C. antiquaとAlteromonas sp.Dとの共培養

以上の実験結果から、Alteromonas sp. Dの殺藻作用の少なくとも一部は、化合物1〜4に起因することが強く示唆されたが、これらの化合物は実際の海洋環境とは全く異なる培養条件で生産されたものでした。そこで、微細藻類が繁殖する環境に近い条件下で、questiomycinの生産とその殺藻作用について検証を行いました。C. antiquaをAlteromonas sp. Dと共培養し、過剰な栄養分を含まない改良SWM-3培地で培養しました。植え付け2日後、ほとんどの藻類細胞は死滅し、フラスコの底に沈殿したが、D株を含まないC. antiquaの培養物は正常な成長を示しました。

上記の共培養培地と藻類細胞の抽出物をLC-MS分析した結果、藻類が繁殖している海水と同様の条件で、確かに化合物1が生成していることが確認されました（図3）。ただし、その計算濃度は 0.31 ng/mL (1.46 nM) であり、化合物 1 の LC₅₀ 値の約 400 倍でした。なお、この実験では他のquestiomycin 2-4 は検出されていません。藻類の初期密度や培養期間が異なるため、2つの実験における1の活性を直接比較することはできないが、濃度の大きな差は、1の作用のメカニズムに何らかの洞察を与えるものであると考えられます。

図3. D株を含まないC. antiqua培養物（黒）、共培養物（ピンク）、questiomycin A（1）標準品（青）の抽出液のLC-MSクロマトグラム。共培養培地中の化合物 1 の計算濃度は 0.31 ng/mL であった。

そこで、上記実験におけるLC₅₀値と1の検出濃度の有意差は、Alteromonas sp. Dがquestiomycic以外の殺藻性物質を生産したため、あるいはD株が微細藻類に接近して1を生産し、1の局所作用により藻類細胞が溶解したためと推測されました。後者の場合，Alteromonas sp. Dは藻類に接触したときのみC. antiqua を殺すことができるが，半透膜で藻類と分離した状態では殺すことができません。この考えを検証するため、C. antiquaとD株を分離膜の有無にかかわらず共培養し（図4）、条件Aでは細菌と藻類が物理的・化学的に自由に接触できるのに対し、条件Bでは生物間で化学的接触のみが可能であることを確認しました。菌の接種から7日後、条件AのウェルではC. antiquaの細胞はすべて溶解したが、条件Bの細胞は生存していました（図4）。LC-MS分析の結果、条件-A培地中の1の濃度は1.5 nMであり、前回の共培養実験とほぼ同じであったが、条件-B培地中の1は検出限界以下であり、分離培養ではquestiomycinが全くあるいは微量に生成されたことが示されました。

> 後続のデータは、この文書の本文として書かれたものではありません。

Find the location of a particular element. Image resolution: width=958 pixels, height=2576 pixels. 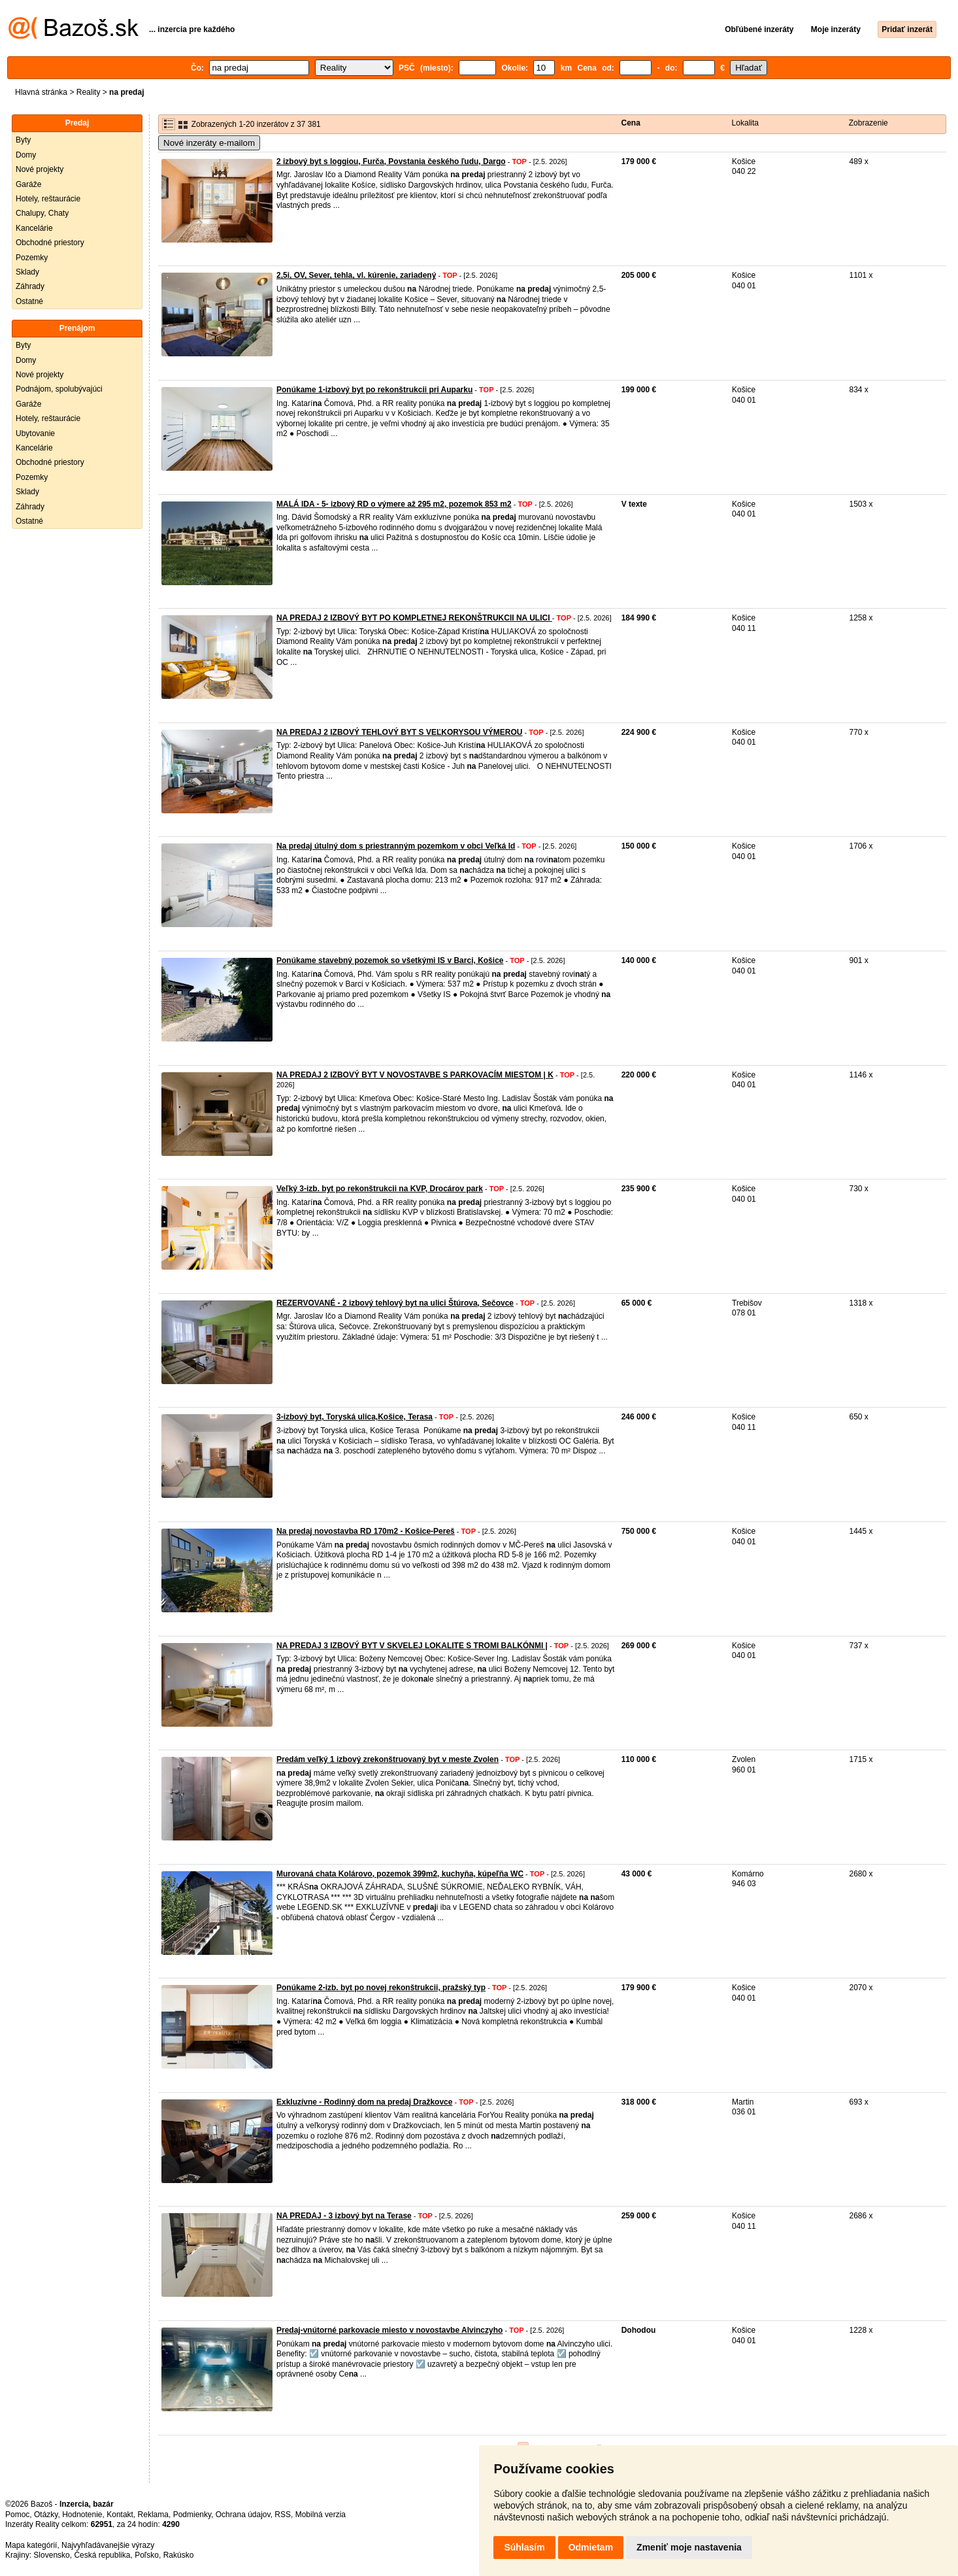

Pozemky is located at coordinates (32, 257).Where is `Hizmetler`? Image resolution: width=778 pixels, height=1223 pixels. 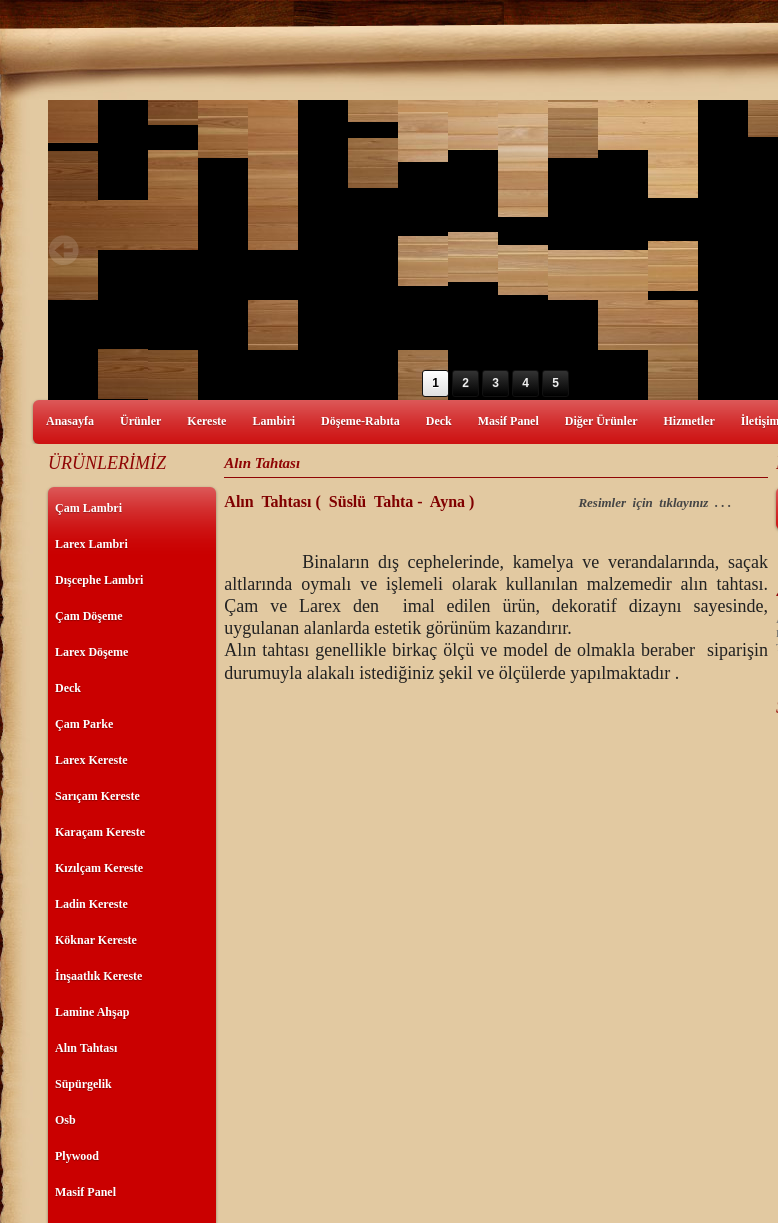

図4. 分離しない場合（A）とフィルターで分離した場合（B）のAlteromonas sp. D とC. antiqua  の共培養（ポアサイズ0.4μmの膜を使用）

これらの結果は、代替殺藻性分子の存在の可能性を否定するものではないが、貧栄養環境下で微細藻類と殺藻性細菌が物理的に接触することが、questiomycinのような殺藻性分子を生成する一つのきっかけとなり、接触した細胞を殺すには、わずかな量の殺藻化合物で十分だという考えを強く支持するものです。この仕組みは、藻類を殺す細菌にとってはコスト的に有利であり、また、環境中に広がる毒性分子が少ないため、HABの予防に利用する上でも有益であると思われます。questiomycinの殺藻活性のメカニズムや、本菌の殺藻性分子の生合成制御については、今後解明すべき興味深い問題です。また、実際の環境下におけるquestiomycinの存在と機能についても調査する必要があります。しかし、今回得られた、藻類を殺す細菌に含まれる殺藻性分子の同定は、HABで起こる化学生態学的現象のさらなる理解に大いに役立つと思われます。